Даже его личная удача — остался жив — ложится на антисемитские весы истории, потому что мир убеждён в порочности “особой расы”, “избранного народа”. А это уже разговор с судьбой, вымаливание милости у немилосердного, страшного и карающего Бога евреев Яхве. Моление, похожее на моление Авраама о том, чтобы ревнивый Бог Израиля простил утонувшие в грехах и непослушании ветхозаветные города Содом и Гоморру, поскольку в них всётаки есть среди тысяч, достойных только “заклятия”, несколько праведников. “И подошёл Авраам и сказал: может быть, есть в этом городе пятьдесят праведников? Неужели Ты погубишь и не пощадишь места сего ради пятидесяти праведников в нём? Не может быть, чтобы ты погубил праведного с нечестивым… Судия всей земли поступит ли неправосудно?’ (Бытие, 18; 25).
Поэт возвращает нас к спору, длящемуся сорок веков, начало которому было положено в лукавом и трогательном молении Авраама, чтобы грозный Яхве помиловал ради горстки праведников целый город грешников.
Свято место пусто не бывает. И недаром Борис Слуцкий, выросший в эпоху воинствующего атеизма, вспомнив отринутого историей ветхозаветного Бога, поставил на его место другой, более понятный образ:
Этому земному Богу Слуцкого свойственны и “всевидящее око”, и “всепроницающий взгляд” — всё забытое, ветхозаветное и вдруг всплывшее из доисторической вавилонской бездны.
Интересно, что Сталин в стихах русских поэтов той же эпохи (Исаковский, Твардовский и др.) изображён как понятный людям земной человек, как суровый, но справедливый отец, как народная надежда, в крайнем случае, как полководец и вождь, и даже злодей или диктатор. Но никогда — как Бог. Такое случалось лишь с поэтами, вышедшими из “хаоса иудейского”, из еврейской среды, сохранившей в своей генетической памяти все ветхозаветные мифы об отношениях их предков с грозным племенным божеством Яхве.
Страстное желание Слуцкого “стоять, как все” в эпоху уравниловки было тесно увязано с не менее страстным желанием быть “русско-советским” поэтом. Эта раздвоенность в эпоху “оттепели” вызывала недоумение и у “левых”, и у “правых”, и у русских, и у евреев. Вспоминается злая, но точная эпиграмма не какого-нибудь “русофила”, а поэта-авангардиста Всеволода Некрасова: “Ты еврейский или русский? — Я еврейский русский. — Ты советский или Слуцкий? — Я советский Слуцкий…”

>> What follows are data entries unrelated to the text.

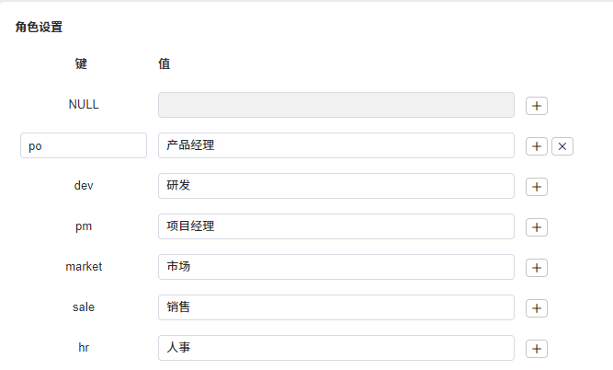Click the add icon in the sale row

pos(537,308)
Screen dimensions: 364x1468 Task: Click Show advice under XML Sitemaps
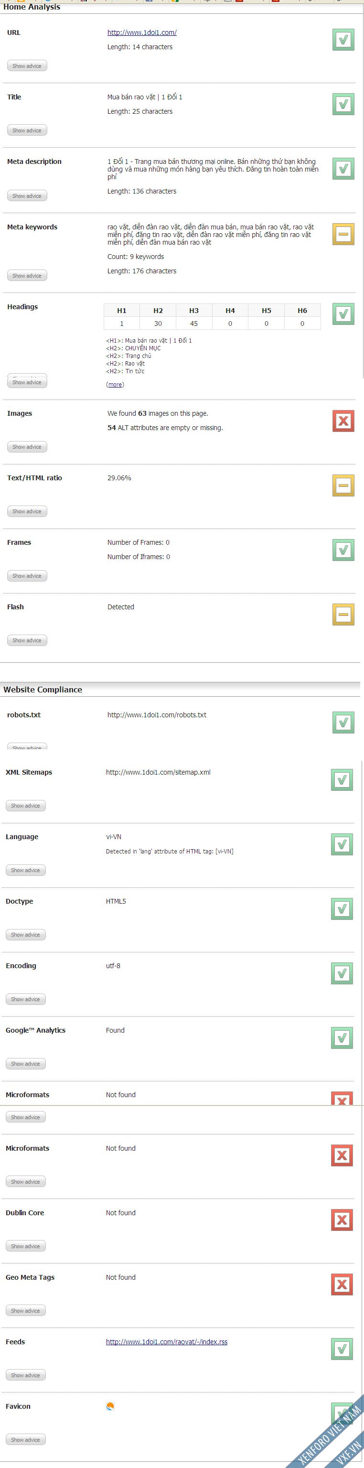pyautogui.click(x=26, y=806)
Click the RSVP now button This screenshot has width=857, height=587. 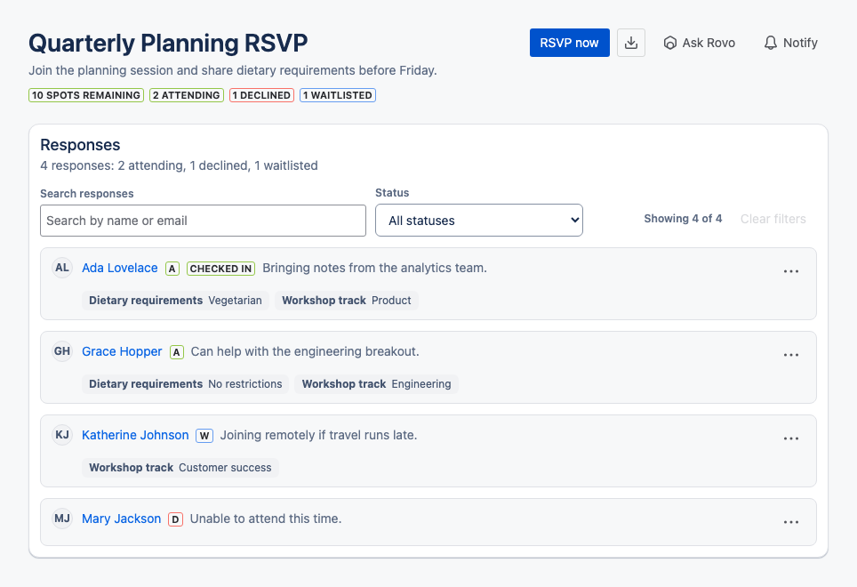click(570, 43)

Начало 60-х годов.Но вспоминается и такая сцена. На свадьбе у Игоря Шкляревского собрались мы все: Слуцкий, Межиров, Кожинов, я и многие другие литераторы — и русские, и евреи. Вадим Кожинов, немного захмелевший, произнося тост, забыв о женихе с невестой, ни с того ни с сего вдруг выпалил:
— А вот до революции у евреев, живших в Белоруссии и на Украине, была своя национальная культура, весьма значительная…
Слуцкий вспыхнул, усы у него задёргались, и, перебивая Кожинова, он заявил:
— Ну, обратно в гетто вы нас не загоните! — Сказал с убеждённостью человека, решившего для себя русско-еврейский вопрос окончательно.
Я помню, как в начале шестидесятых годов в одном из провинциальных городков, в доме, где собралась еврейская либеральная интеллигенция, меня, приехавшего из столицы, попросили прочитать что-нибудь столичное, запрещённое, сенсационное. Я прочитал стихотворение об “особой расе”. Помню, как слушатели втянули головы в плечи, как наступила в комнате недоумённая тишина, словно бы я совершил какой-то неприличный поступок.
— Это же Слуцкий! — недоумевая и озираясь вокруг, сказал я. Ответом было молчание. Такой Слуцкий, нарушивший в то время своей уже не комиссарской, а пророческой ветхозаветной смелостью (было в нём нечто от ассимилированного древнего пророка и богоборца одновременно) табу и запреты на рискованную тему, был этой местечково-советской интеллигенции неприятен, даже опасен.